*** Data extract Section Begins ***
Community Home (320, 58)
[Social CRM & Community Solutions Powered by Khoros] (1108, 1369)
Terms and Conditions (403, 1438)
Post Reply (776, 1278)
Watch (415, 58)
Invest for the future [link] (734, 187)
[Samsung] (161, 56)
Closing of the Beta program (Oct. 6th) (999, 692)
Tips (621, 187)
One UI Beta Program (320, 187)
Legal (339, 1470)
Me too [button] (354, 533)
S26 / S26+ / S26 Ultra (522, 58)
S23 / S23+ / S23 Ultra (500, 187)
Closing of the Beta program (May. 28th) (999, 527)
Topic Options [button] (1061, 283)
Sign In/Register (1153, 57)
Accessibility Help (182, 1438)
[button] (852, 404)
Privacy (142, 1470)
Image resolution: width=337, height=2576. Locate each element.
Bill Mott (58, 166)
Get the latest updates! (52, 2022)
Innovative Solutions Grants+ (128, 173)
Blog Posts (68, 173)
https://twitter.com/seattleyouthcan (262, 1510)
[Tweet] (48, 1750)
*** Data extract Section Ends ***
Go through the data above and copy each line that holds the word "button".

Me too [button] (354, 533)
Topic Options [button] (1061, 283)
[button] (852, 404)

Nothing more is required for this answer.